Analytical properties of the quark propagator from truncated Dyson-Schwinger equation in complex Euclidean space

In view of the mass spectrum of heavy mesons in vacuum the analytical properties of the solutions of the truncated Dyson-Schwinger equatio for the quark propagator within the rainbow approximation are analysed in some detail. In Euclidean space, the quark propagator is not an analytical function possessing, in general, an infinite number of singularities (poles) which hamper to solve the Bethe-Salpeter equation. However, for light mesons (with masses M_{q\bar q} <= 1 GeV) all singularities are located outside the region within which the Bethe-Salpeter equation is defined. With an increase of the considered meson masses this region enlarges and already at masses >= 1 GeV, the poles of propagators of u,d and s quarks fall within the integration domain of the Bethe-Salpeter equation.

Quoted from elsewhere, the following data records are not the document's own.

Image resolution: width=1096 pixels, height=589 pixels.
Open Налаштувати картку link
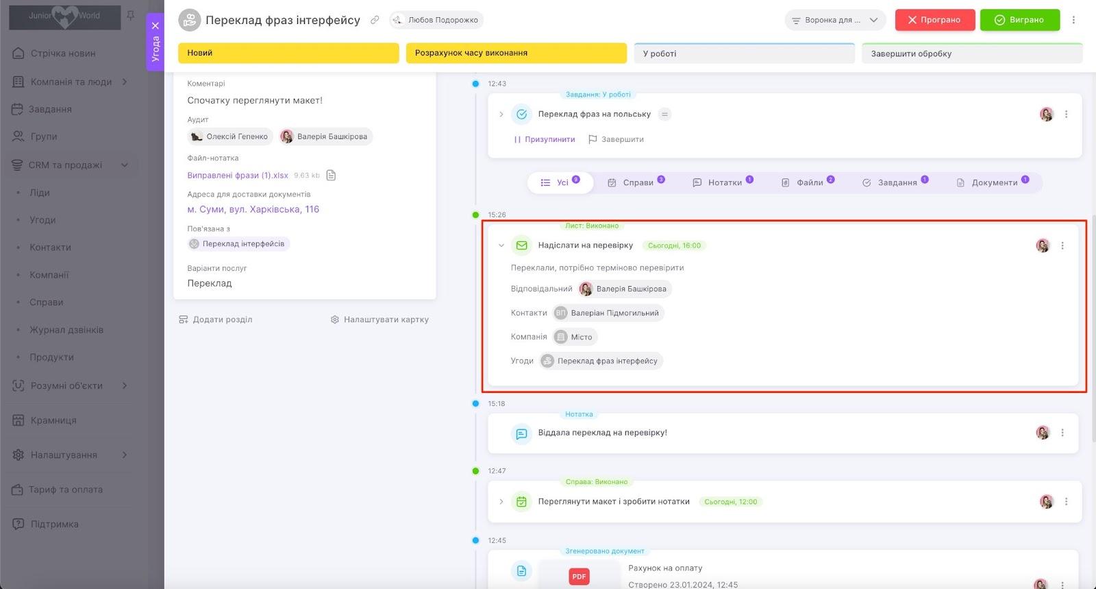(x=379, y=320)
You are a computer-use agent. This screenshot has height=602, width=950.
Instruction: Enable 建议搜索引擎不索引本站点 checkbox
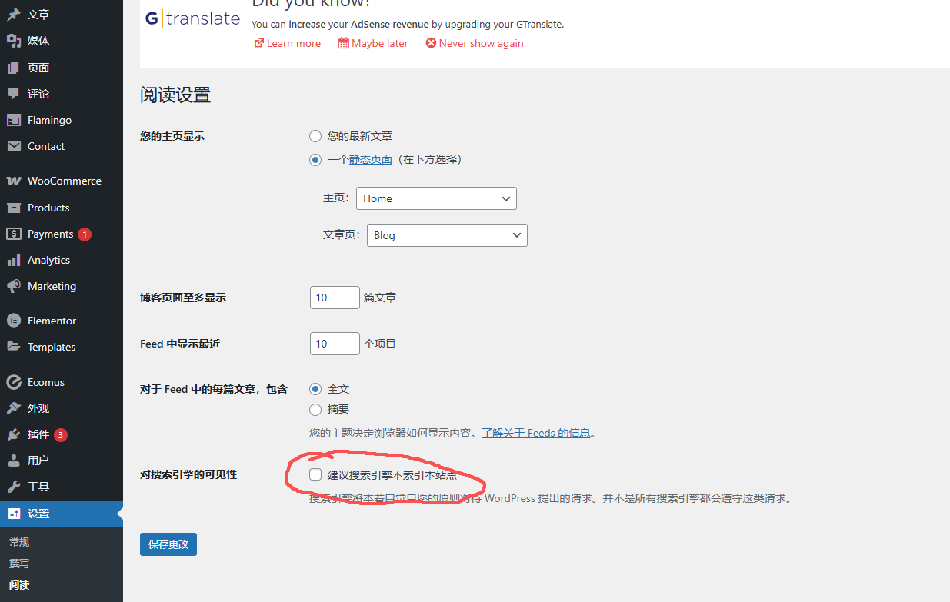click(315, 474)
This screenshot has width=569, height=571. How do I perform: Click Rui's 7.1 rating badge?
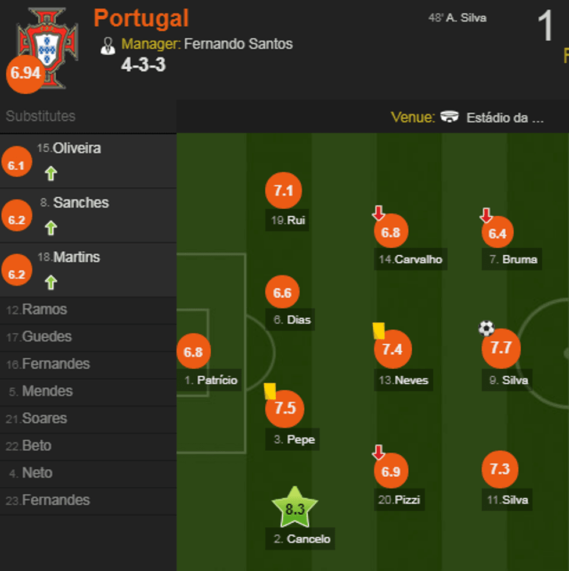click(x=283, y=190)
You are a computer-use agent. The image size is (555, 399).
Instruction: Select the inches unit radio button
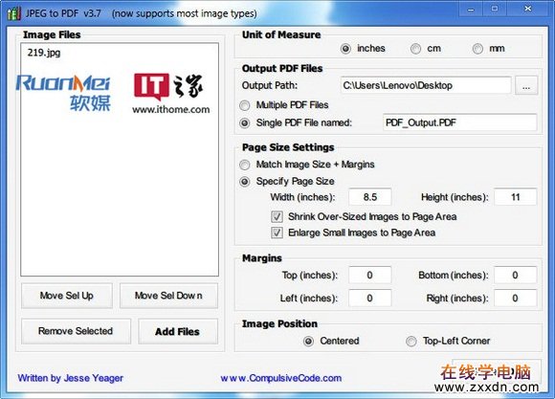click(x=345, y=49)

Nevertheless, it is established that for meson masses up to M_{q\bar q}~=3 GeV only the first, mutually complex conjugated, poles contribute to the solution. We argue that, by knowing the position of the poles and their residues, a reliable parametrisation of the quark propagators can be found and used in numerical procedures of solving the Bethe-Salpeter equation. Our analysis is directly related to the future physics programme at FAIR with respect to open charm degrees of freedom.